On yedi yıllık bir iktidar var. Koskoca on yedi yıl. Nerdeyse bir ömür gibi. Ak Parti iktidarından önceki dönemi hiç görmemiş seçmen kuşağı oluştu.
Önceki karanlık dönemi yaşayanların zihinlerindeki izler de kaybolmaya başladı.
On yedi yılda insan haklarından ekonomiye, dış politikadan hukuka, tarımdan teknolojiye yaşadığımız büyük değişimi yirmi yıl öncesi ile kıyaslayarak anlatmanın zorlukları var.
Standartları Ak Parti çok yukarılara çekti. Bugün Ak Partinin çok yukarılara taşıdığı eşik üzerinden olayları anlamaya çalışmanın getirdiği memnuniyetsizlikler olabilir.
İnsan eliyle yapılan her ne varsa eksiktir ve daha iyisinin yapılması muhakkak ki mümkündür.
Milletimiz bugün her neye sahipse elbette çok daha iyisine de layık. Daha fazlasını istemeye de hakları var.
Daha iyisini isteme hakkımız bizi gerçeklik duvarının arkasına taşımamalı.
Gerçek ve sürdürülebilir beklentiler çerçevesinde kalmamız, yakın geçmişte beklentilerimiz üzerinden nasıl yanıltıldığımızı unutmamamız gerekir.
Önümüzde seçimler var.

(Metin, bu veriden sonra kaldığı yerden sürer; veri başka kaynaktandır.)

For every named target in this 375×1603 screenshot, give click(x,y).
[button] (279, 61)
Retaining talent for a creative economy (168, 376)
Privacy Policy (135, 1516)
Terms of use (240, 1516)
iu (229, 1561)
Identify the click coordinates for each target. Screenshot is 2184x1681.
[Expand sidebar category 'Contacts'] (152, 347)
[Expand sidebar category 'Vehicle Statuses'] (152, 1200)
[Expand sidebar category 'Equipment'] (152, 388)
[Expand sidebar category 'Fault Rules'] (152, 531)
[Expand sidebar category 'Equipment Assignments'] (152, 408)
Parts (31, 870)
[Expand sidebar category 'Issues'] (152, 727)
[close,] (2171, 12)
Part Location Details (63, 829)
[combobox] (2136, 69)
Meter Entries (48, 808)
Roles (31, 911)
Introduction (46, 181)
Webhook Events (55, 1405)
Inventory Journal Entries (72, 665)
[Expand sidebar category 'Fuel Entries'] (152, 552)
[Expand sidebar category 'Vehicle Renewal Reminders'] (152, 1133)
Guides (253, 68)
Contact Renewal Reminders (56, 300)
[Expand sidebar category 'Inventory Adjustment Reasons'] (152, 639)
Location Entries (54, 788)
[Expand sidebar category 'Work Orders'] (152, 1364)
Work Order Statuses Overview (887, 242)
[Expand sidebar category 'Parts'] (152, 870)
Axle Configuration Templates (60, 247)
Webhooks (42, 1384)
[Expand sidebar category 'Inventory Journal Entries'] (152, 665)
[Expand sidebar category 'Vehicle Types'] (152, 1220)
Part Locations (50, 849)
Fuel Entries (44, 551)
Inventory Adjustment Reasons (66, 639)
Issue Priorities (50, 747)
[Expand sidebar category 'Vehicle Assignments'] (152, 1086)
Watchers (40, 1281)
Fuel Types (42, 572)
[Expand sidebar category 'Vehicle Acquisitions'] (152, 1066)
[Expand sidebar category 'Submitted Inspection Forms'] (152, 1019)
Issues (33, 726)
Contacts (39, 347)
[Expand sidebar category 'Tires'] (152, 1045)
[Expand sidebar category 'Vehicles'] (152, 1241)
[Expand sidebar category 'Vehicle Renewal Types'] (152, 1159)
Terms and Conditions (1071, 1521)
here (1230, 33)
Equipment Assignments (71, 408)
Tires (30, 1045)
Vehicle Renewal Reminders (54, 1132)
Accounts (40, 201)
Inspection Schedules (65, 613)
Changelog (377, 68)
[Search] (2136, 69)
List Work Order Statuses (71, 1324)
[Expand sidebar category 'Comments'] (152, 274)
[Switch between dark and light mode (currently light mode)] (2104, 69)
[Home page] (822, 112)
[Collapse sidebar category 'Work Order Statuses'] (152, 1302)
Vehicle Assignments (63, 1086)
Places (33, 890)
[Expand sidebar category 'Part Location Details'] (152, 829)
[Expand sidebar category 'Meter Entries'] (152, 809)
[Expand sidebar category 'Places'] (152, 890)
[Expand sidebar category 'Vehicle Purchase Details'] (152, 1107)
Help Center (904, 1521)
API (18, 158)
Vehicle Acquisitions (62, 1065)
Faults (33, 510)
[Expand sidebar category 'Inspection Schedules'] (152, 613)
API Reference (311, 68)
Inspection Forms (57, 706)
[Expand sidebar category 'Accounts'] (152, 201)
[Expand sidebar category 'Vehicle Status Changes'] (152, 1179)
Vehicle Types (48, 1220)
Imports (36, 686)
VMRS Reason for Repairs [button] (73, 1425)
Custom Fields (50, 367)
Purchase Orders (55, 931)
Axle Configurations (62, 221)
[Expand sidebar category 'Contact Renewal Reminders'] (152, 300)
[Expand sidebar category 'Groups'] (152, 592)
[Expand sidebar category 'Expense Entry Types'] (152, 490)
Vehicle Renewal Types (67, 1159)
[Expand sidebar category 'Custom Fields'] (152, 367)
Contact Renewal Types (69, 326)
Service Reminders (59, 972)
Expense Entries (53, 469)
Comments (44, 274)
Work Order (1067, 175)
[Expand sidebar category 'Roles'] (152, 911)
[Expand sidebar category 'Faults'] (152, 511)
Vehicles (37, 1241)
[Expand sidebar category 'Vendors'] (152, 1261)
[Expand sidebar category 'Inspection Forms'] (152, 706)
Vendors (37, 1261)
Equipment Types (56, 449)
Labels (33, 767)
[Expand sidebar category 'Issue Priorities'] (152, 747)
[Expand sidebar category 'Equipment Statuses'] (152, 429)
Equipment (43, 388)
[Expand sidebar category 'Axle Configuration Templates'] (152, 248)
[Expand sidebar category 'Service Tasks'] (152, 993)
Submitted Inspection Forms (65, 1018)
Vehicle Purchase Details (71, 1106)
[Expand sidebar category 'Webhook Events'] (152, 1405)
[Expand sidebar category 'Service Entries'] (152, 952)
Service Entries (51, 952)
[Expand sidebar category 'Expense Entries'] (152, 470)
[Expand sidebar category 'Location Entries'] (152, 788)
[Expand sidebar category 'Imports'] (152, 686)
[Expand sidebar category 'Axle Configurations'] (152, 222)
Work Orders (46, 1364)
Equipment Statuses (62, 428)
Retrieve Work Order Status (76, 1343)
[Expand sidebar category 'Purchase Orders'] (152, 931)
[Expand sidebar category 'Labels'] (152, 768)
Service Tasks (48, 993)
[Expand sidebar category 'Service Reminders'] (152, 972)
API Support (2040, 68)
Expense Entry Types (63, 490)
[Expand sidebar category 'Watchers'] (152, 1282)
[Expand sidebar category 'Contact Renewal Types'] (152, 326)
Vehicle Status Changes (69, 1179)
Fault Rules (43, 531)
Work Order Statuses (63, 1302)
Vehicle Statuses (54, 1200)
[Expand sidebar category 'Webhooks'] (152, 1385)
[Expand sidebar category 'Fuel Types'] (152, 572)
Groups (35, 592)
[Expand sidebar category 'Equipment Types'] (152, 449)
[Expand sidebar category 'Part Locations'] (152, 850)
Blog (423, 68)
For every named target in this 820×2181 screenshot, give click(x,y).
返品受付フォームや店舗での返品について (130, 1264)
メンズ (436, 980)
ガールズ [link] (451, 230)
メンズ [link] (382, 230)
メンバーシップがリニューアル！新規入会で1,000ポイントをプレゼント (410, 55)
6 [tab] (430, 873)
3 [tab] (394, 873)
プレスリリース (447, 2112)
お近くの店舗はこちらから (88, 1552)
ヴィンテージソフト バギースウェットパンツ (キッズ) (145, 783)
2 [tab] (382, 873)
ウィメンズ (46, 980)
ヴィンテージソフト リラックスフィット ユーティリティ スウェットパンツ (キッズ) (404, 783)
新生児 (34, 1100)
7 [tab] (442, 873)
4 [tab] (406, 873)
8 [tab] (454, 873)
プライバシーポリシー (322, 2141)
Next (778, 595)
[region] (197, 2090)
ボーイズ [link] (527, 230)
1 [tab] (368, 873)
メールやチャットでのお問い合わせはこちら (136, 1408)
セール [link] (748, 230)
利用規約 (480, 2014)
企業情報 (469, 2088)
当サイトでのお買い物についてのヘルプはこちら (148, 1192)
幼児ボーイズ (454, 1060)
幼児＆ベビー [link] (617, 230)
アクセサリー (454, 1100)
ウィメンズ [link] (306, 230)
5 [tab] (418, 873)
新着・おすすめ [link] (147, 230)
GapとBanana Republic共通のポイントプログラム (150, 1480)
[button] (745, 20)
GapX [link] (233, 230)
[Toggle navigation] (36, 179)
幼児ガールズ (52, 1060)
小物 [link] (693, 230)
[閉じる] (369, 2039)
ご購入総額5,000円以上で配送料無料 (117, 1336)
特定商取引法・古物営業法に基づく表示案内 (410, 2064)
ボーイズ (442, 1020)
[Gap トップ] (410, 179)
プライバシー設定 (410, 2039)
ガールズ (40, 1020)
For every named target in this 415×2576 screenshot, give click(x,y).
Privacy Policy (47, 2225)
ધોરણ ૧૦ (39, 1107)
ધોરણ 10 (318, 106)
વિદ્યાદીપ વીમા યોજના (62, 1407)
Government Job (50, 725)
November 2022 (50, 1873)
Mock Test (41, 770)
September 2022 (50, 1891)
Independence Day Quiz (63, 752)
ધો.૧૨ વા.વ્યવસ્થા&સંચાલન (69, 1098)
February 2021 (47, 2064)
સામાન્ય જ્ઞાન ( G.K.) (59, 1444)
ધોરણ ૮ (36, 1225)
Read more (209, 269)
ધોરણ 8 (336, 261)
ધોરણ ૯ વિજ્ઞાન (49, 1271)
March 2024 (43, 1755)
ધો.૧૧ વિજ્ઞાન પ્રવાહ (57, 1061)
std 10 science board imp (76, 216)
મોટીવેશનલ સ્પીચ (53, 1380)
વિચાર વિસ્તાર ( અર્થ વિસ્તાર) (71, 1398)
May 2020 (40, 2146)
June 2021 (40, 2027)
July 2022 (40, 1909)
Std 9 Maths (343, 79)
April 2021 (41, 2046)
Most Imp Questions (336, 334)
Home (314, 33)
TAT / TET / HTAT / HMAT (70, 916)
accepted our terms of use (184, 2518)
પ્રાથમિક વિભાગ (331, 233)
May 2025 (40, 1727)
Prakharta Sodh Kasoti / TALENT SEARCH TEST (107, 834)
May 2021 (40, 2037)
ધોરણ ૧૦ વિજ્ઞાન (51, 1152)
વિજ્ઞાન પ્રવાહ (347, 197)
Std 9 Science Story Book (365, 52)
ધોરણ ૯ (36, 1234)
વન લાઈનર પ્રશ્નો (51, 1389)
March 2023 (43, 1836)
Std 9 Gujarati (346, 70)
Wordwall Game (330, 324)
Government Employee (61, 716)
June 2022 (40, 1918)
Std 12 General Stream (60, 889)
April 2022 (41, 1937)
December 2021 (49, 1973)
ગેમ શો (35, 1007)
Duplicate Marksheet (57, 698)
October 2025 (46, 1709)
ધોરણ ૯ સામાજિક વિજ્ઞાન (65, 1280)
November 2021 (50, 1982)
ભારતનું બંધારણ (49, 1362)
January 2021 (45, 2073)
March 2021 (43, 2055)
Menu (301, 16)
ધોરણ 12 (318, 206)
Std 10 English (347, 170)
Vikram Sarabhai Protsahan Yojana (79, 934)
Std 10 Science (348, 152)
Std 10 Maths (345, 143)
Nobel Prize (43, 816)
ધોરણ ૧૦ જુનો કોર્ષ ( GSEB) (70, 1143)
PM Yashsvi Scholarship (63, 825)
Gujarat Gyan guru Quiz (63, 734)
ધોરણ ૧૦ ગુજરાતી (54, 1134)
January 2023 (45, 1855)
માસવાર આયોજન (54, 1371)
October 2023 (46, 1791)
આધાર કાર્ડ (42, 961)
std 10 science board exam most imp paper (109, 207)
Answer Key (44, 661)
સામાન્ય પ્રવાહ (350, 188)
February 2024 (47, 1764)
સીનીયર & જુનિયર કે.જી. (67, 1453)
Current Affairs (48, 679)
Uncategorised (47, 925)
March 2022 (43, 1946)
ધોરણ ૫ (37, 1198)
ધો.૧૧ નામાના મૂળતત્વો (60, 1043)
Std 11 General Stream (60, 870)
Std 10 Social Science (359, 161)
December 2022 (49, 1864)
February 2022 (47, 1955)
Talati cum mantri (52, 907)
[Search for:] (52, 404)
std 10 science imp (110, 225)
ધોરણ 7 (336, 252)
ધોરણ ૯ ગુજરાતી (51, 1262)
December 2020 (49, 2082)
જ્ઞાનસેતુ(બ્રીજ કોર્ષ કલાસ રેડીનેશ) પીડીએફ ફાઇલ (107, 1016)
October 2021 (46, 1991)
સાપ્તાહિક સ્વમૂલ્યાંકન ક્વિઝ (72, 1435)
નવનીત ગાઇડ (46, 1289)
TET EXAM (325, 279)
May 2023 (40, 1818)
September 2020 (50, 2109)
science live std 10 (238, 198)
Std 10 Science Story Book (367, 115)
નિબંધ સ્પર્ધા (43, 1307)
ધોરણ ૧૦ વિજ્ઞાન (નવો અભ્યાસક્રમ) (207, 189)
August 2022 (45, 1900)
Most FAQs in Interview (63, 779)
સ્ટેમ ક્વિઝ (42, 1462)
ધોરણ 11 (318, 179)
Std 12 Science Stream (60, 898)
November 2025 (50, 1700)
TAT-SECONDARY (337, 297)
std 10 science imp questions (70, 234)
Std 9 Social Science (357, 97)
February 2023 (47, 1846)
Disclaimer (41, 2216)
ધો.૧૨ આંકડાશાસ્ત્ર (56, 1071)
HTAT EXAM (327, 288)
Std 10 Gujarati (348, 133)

Bir memnuniyetsizliklerimiz var. Bir tarafta da vaadler havada uçuşuyor.
Bu vaadlerin arka tarafında hangi hikayelerin bulunduğunu biz çok iyi biliriz.
Milletin hayallerinin hangi vaadlerle çalındığını görmek için yirmi yıl önceye gitmeye gerek yok. Hemen yanıbaşımızdaki İzmir’e, Tekirdağ’a, Kadıköy’e, Beşiktaş’a bakmanız yeterli. Kısa bir Trakya turu yapın, şehirlerin içinden sadece geçin yeterli fikri edinmiş olursunuz. Hatta İstanbul için vaad edilenlerin ne anlama geldiğini anlamak için Beylikdüzü’ne bir gidin. Bir görün bakalım vaad edilenlerle gerçekleri.
Vaadler hâlâ parlak. Vaadler parlak da bu gerçekleri nereye koyacağız?
Ak Parti son 17 yılda ekonomiden dış politikaya, savunma sanayiinden yüksek öğretime, yargıdan sağlığa, güvenlikten özgürlüğe büyük sıçramalara öncülük etti.
Her alanda basamak değil merdiven atladık. Dün başımız eğik girdiğimiz kapılardan bugün başımız dik alnımız açık giriyoruz. Dün yok sayıldığımız platformlarda bugün öncü durumdayız. Dün çıkar odaklarının karşısında diz çökmüştük. Bugün çıkar odaklarına diz çöktürüyoruz. Dün inançları nedeniyle toplumun bir kesimi düşman ilan edilmişti bugün sadece Türkiye’de değil küresel ölçekte vicdanın sözcüsüyüz.
Türkiye’nin kendi potansiyeline yüzünü dönmesinden kaynaklanan drakulaların çıldırmasının bedellerini ödedik. Diz çökmedik. Ağır bedeller ödedik ama ayakta kaldık.
Son kapıdayız. Şimdi armudun sapı ile üzümün çöpünün hesabını yaparsak, doğru çizgiyi bulamayız.
Armudun sapı da üzümün çöpü de önemsiz değil ama çok daha önemli olanı milletimizin varlık mücadelesi.
Küresel drakula rejimi ile son saldırı dalgasının son hesaplaşmasında esas mücadele eksenini hiçbir şekilde gözden kaybetmememiz gerekiyor.